## Try it
Begin with the line containing "Select the Begin Again soundtrack cover" and copy every line after it to the end of the entries, exactly, leaving out the lines before it.
BEGIN Records shown
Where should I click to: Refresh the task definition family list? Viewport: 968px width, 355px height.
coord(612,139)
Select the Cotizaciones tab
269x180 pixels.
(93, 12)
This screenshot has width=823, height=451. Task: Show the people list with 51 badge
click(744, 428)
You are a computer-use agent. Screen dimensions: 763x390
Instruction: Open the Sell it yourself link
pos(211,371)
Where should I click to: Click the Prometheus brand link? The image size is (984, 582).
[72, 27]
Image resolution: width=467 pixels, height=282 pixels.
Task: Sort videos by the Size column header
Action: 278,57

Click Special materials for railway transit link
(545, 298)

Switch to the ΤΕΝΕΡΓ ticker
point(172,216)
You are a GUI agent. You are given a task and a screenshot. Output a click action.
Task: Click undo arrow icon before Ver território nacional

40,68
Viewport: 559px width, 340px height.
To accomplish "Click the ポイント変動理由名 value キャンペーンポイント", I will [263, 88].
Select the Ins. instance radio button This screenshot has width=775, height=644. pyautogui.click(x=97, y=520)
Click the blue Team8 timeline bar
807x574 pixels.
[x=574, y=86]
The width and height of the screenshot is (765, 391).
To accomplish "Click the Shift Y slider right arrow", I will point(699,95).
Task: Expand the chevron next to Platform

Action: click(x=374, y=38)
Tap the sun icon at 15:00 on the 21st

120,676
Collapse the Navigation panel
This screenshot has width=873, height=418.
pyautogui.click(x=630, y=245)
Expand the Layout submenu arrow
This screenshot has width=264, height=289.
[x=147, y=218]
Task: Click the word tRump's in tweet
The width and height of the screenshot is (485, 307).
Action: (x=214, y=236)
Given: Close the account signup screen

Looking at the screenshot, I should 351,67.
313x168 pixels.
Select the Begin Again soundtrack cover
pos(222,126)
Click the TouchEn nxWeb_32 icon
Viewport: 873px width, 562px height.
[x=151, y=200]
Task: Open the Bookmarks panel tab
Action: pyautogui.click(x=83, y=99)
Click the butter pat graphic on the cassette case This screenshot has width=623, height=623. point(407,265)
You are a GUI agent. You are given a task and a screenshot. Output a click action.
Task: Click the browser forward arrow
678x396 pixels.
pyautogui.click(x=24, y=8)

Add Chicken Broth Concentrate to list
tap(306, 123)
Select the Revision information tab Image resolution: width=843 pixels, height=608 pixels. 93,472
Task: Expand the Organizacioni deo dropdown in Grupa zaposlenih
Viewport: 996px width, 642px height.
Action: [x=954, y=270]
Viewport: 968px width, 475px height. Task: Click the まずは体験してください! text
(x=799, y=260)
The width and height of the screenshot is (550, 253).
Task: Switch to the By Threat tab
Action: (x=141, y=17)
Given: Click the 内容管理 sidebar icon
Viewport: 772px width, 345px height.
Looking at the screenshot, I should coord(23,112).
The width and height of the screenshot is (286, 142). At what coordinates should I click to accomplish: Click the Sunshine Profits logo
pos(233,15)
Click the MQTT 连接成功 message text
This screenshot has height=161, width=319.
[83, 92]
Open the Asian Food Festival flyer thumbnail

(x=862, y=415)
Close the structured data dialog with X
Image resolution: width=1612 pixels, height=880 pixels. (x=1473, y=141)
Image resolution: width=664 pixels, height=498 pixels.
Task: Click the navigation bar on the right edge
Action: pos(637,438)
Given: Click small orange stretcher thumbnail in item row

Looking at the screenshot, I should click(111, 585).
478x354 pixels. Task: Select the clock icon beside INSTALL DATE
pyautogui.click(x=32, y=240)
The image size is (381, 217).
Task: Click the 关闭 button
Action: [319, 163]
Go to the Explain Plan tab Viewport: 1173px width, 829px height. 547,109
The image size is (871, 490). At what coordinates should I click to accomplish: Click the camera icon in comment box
END Records shown
## Answer box
Select the Begin Again soundtrack cover
pos(222,126)
Click the TouchEn nxWeb_32 icon
Viewport: 873px width, 562px height.
[x=151, y=200]
Task: Open the Bookmarks panel tab
Action: pyautogui.click(x=83, y=99)
Click the butter pat graphic on the cassette case This screenshot has width=623, height=623. point(407,265)
You are a GUI agent. You are given a task and a screenshot. Output a click action.
Task: Click the browser forward arrow
678x396 pixels.
pyautogui.click(x=24, y=8)

Add Chicken Broth Concentrate to list
tap(306, 123)
Select the Revision information tab Image resolution: width=843 pixels, height=608 pixels. 93,472
Task: Expand the Organizacioni deo dropdown in Grupa zaposlenih
Viewport: 996px width, 642px height.
Action: [x=954, y=270]
Viewport: 968px width, 475px height. Task: Click the まずは体験してください! text
(x=799, y=260)
The width and height of the screenshot is (550, 253).
Task: Switch to the By Threat tab
Action: (x=141, y=17)
Given: Click the 内容管理 sidebar icon
Viewport: 772px width, 345px height.
Looking at the screenshot, I should coord(23,112).
The width and height of the screenshot is (286, 142). At what coordinates should I click to accomplish: Click the Sunshine Profits logo
pos(233,15)
Click the MQTT 连接成功 message text
This screenshot has height=161, width=319.
[83, 92]
Open the Asian Food Festival flyer thumbnail

(x=862, y=415)
Close the structured data dialog with X
Image resolution: width=1612 pixels, height=880 pixels. (x=1473, y=141)
Image resolution: width=664 pixels, height=498 pixels.
Task: Click the navigation bar on the right edge
Action: pos(637,438)
Given: Click small orange stretcher thumbnail in item row

Looking at the screenshot, I should click(111, 585).
478x354 pixels. Task: Select the clock icon beside INSTALL DATE
pyautogui.click(x=32, y=240)
The image size is (381, 217).
Task: Click the 关闭 button
Action: [319, 163]
Go to the Explain Plan tab Viewport: 1173px width, 829px height. 547,109
The image size is (871, 490). At what coordinates should I click to accomplish: Click the camera icon in comment box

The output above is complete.